Todo mundo mais ou menos interessado em literatura já ouviu falar da “Teoria do iceberg”, do Hemingway, que só partezinha do iceberg tá em cima d’água, ele esconde a maior massa. Ou seja, na literatura, muitas vezes vale mais o não-dito do que o dito. Bom, era só isso o que eu sabia sobre a teoria. Recentemente, graças a uma releitura de Hemingway (mestre), investiguei o Wiki dele e descobri a citação onde se menciona a teoria. Traduzo aqui:
“Se um escritor de prosa sabe o bastante sobre o assunto do qual está falando, ele pode omitir coisas que sabe e o leitor, se o escritor está escrevendo de forma verdadeira o bastante, sentirá essas coisas com tanta força como se o escritor as tivesse afirmado. A dignidade do movimento de um iceberg existe porque apenas um oitavo dele está acima d’água. Um escritor que omite coisas porque não as conhece apenas cria lugares vazios na sua escrita.”

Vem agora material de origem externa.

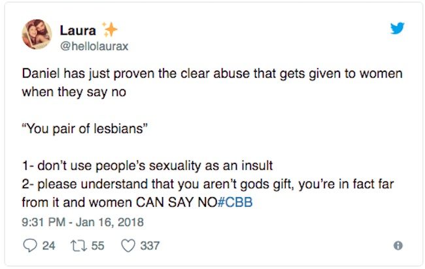The image size is (425, 269).
Task: Open the Laura display name link
Action: [x=77, y=29]
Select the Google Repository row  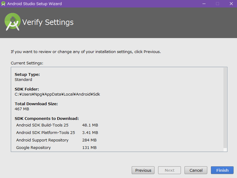point(33,147)
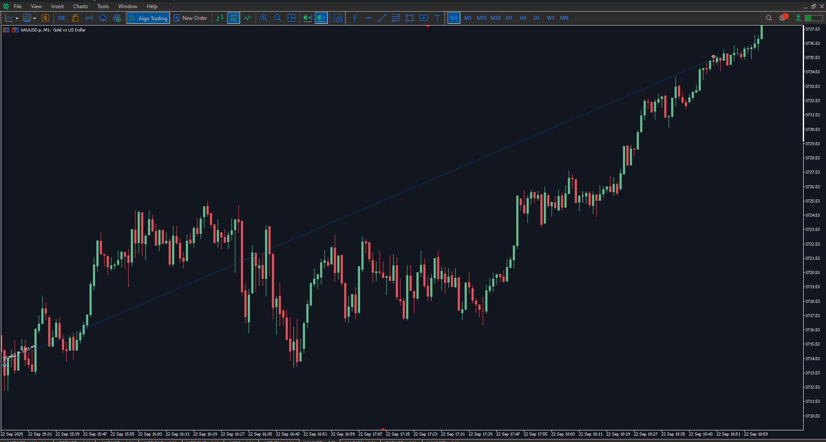Zoom out of the chart
This screenshot has width=826, height=442.
click(x=277, y=18)
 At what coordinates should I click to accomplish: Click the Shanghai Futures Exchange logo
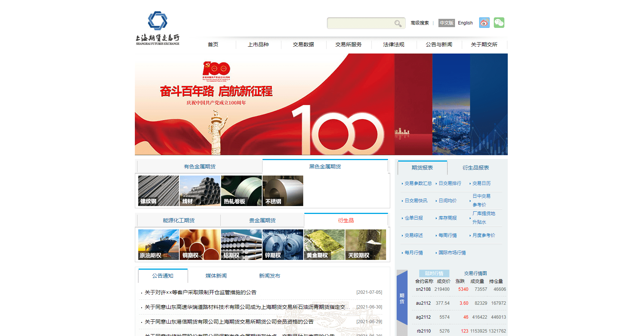point(157,28)
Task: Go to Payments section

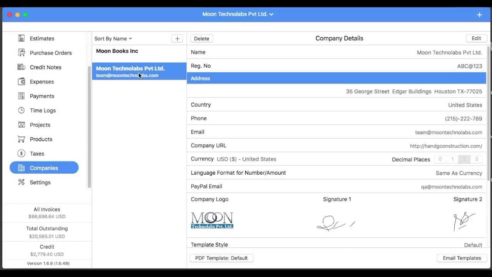Action: [x=42, y=96]
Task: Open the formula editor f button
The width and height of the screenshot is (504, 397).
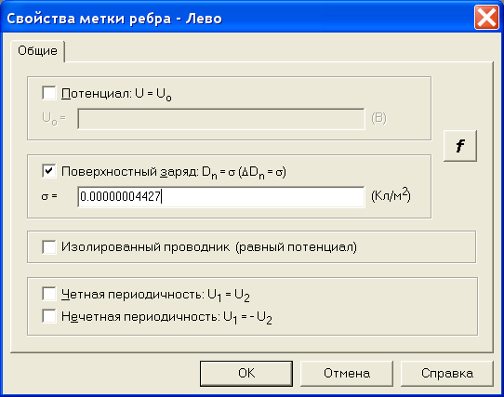Action: pos(460,146)
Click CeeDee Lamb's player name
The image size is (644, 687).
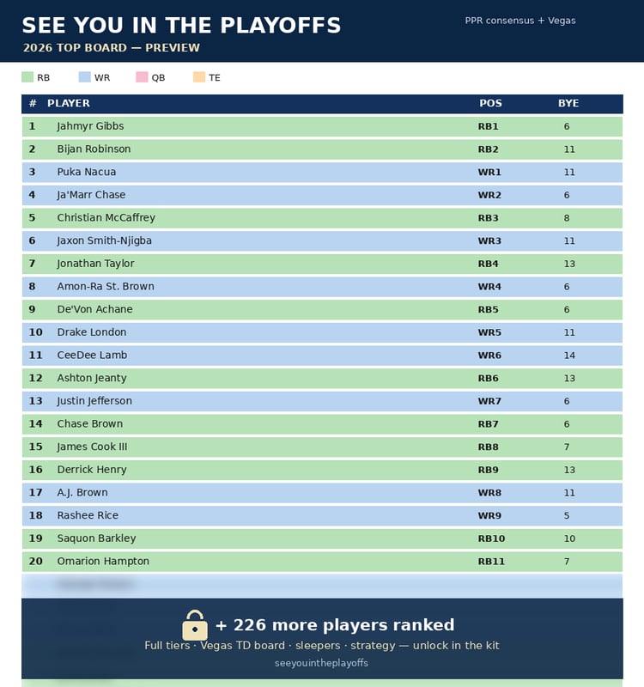click(x=92, y=355)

Ei, essa é uma dica interessante, né não?
Ao mesmo tempo, fico pensando em todos os ataques que Hemingway recebeu justamente por escrever dessa forma (foi chamado até de anti-semita por causa do O sol também se levanta). Se tivesse dito as coisas claramente, teria se poupado de muito cansaço. Por outro lado, teria feito a prosa mais desinteressante de todas.

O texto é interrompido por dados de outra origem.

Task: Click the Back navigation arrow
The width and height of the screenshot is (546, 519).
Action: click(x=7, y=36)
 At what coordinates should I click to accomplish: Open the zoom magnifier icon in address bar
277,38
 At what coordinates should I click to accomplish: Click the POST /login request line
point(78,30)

5 comentários em “Hemingway e os icebergs”
Kelvin
01/03/10Olá, X.
Quanto ao Hemingway, só sei que ele mediu o pau do Scott Fitzgerald no banheiro do Des Fleurs.
Quanto ao Marías, só sei que tenho que ler mais da obra dele, se possível toda – é o mínimo que posso fazer se quiser comparar com a obra do V-M, com a qual tive a gentileza de esgotar.

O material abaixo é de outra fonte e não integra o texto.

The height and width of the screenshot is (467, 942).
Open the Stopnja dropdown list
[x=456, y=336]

Sei também que um cruzamento dessas retomadas que ambos fazem das próprias obras dá bastante pano pra manga.
Bruno Mattos
02/03/10De acordo com essa teoria, naturalmente, Pynchon é a wikipedia + enciclopédia britânica + Oxford.
Lídia
02/03/10Qualquer dia desses eu tentarei chegar, pelo menos, na página 20 do “Por quem os sinos dobram”.
tiago a.
04/03/10Ô, Xerxes, deixa eu mandar um oi pra Kelvin?
Oi, Kelvin!
Rodrigo D.
07/03/10As dicas literárias sempre dão problema. Basta lembrar o tal nocaute ou a história oculta dos contos. A coisa acaba virando um lugar-comum. Claro que não por culpa do autor da dica, mas é o que costuma acontecer. A bem lembrada citação de Hemingway é um exemplo: parece que as pessoas não lêem a afirmativa final.